* **Your objective**
Please state in a single number how many lines of the entries below include the word "computer".

* **Records to use**
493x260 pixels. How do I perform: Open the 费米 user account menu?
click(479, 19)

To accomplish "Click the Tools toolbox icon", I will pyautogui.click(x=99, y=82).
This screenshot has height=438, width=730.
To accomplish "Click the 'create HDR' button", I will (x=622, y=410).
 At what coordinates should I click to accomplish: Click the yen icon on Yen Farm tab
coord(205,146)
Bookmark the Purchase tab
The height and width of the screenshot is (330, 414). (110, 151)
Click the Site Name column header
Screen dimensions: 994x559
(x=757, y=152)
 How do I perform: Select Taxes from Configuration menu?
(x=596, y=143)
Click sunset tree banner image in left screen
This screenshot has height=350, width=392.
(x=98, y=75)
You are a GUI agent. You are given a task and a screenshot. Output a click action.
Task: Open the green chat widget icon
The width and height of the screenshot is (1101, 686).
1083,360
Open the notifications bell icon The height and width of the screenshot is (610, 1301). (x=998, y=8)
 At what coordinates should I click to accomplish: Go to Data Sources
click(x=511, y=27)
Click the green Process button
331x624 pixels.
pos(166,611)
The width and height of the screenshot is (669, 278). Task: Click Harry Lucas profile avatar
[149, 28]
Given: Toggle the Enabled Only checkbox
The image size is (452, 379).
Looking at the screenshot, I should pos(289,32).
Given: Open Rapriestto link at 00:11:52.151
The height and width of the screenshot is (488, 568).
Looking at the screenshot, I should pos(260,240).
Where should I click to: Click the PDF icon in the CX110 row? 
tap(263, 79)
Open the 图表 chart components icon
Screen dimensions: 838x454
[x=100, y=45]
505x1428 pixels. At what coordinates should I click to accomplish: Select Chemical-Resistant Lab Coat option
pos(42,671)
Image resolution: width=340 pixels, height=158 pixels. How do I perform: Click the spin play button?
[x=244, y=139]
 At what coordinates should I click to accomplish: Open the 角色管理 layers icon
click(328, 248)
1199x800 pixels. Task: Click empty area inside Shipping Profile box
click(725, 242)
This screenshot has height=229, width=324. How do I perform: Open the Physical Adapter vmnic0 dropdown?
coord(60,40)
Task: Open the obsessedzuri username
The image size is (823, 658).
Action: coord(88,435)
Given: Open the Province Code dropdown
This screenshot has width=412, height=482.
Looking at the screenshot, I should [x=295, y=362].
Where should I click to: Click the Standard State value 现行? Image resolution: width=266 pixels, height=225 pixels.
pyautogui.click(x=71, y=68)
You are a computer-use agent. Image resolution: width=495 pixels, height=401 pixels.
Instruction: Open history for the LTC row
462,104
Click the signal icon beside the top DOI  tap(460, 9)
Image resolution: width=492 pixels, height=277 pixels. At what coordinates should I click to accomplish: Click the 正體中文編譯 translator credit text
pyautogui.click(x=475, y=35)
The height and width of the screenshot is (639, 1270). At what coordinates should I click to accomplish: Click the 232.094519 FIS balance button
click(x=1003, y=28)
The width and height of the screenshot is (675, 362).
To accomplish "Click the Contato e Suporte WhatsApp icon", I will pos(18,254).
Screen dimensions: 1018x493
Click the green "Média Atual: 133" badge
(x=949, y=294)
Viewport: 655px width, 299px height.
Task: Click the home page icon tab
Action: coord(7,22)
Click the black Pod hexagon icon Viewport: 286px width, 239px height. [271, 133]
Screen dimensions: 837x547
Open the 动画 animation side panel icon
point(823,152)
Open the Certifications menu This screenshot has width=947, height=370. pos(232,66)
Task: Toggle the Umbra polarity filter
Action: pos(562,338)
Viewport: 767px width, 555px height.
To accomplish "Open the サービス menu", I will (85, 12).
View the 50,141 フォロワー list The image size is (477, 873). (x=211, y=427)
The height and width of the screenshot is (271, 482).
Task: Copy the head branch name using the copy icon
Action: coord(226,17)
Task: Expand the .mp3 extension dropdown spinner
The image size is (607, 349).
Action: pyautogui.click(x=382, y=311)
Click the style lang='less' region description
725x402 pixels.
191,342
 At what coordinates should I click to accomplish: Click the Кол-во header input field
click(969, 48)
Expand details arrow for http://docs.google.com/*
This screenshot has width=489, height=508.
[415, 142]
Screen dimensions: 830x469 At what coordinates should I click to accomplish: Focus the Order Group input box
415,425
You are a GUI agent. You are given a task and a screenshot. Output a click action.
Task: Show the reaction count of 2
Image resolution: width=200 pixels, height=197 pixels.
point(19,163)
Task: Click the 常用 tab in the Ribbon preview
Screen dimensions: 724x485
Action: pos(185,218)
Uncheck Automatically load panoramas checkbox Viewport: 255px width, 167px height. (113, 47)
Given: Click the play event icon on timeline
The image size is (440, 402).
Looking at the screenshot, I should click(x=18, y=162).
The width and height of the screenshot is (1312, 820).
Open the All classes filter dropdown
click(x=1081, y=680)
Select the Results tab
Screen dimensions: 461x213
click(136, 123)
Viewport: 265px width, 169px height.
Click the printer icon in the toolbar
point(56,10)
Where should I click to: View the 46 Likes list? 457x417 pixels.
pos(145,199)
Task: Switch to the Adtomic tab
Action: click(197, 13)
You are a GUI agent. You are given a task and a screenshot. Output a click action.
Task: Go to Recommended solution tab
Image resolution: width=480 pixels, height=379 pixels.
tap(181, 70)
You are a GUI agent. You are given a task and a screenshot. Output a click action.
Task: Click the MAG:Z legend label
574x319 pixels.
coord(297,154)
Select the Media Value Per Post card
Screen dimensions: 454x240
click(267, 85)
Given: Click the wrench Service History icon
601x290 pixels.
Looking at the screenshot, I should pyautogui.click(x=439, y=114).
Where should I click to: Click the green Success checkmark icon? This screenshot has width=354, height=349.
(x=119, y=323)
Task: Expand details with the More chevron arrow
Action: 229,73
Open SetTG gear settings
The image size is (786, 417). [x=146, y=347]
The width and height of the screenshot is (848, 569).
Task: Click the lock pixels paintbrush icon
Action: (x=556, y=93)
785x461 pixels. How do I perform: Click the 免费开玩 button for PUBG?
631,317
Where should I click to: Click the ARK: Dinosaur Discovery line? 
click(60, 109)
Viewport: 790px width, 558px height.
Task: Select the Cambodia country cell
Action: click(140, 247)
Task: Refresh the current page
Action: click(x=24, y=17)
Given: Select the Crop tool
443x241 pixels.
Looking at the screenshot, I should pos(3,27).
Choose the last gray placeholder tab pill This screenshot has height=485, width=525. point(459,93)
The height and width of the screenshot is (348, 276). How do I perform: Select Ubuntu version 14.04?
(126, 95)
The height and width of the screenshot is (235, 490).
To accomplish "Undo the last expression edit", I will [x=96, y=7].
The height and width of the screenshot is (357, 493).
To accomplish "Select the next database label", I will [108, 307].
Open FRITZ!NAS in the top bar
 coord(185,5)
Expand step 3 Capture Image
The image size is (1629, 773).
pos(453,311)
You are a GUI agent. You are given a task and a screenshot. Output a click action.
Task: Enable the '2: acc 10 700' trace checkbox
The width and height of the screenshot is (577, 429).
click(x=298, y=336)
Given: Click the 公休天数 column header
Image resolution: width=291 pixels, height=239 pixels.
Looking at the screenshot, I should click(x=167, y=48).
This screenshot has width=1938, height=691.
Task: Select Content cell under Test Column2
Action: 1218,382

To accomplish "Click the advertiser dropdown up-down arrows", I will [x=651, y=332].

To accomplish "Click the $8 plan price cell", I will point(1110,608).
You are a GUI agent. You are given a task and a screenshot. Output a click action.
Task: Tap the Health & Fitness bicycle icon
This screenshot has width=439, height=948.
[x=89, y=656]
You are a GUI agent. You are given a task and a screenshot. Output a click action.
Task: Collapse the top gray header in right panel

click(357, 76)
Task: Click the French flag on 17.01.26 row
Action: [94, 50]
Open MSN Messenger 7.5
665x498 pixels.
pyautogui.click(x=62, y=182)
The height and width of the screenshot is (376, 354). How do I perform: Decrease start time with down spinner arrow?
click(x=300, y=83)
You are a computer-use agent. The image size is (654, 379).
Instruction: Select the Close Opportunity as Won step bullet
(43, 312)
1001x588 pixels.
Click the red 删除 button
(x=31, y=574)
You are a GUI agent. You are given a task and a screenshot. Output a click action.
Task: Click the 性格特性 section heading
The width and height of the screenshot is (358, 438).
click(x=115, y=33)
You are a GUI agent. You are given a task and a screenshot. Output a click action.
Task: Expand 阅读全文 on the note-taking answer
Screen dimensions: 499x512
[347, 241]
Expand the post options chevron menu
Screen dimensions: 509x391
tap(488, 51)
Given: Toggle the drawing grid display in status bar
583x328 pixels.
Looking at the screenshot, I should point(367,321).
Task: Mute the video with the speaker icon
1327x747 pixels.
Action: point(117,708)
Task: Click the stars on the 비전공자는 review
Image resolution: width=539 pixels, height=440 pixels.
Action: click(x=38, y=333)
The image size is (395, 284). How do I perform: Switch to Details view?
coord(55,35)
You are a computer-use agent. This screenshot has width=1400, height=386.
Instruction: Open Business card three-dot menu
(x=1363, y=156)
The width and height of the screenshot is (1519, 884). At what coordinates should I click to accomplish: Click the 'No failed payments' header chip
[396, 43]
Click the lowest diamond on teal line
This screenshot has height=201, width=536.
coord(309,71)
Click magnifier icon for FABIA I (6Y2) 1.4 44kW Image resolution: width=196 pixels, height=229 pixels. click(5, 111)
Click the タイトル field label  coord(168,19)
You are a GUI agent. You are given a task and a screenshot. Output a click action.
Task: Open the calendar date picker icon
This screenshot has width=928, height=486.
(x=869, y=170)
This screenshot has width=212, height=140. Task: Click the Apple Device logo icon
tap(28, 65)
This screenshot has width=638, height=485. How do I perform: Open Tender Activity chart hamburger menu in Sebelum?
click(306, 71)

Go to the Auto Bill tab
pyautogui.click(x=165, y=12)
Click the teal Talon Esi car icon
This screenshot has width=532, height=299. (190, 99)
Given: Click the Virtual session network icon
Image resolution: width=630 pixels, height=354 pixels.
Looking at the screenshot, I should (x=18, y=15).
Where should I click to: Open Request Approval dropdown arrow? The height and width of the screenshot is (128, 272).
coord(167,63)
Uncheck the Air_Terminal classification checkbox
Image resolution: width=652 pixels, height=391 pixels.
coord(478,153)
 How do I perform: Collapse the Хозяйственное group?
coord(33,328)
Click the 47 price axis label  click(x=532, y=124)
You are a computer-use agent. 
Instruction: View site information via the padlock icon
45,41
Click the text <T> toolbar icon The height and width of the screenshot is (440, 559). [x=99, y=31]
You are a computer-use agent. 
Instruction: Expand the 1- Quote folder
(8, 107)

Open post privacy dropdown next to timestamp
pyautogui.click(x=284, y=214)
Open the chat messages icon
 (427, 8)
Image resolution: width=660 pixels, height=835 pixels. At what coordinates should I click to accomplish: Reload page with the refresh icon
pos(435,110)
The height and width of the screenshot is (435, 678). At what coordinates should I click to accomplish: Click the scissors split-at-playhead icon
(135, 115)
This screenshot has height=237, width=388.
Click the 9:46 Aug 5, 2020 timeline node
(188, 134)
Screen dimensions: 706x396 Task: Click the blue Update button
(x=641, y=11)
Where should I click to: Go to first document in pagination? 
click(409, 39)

* **Answer space**
5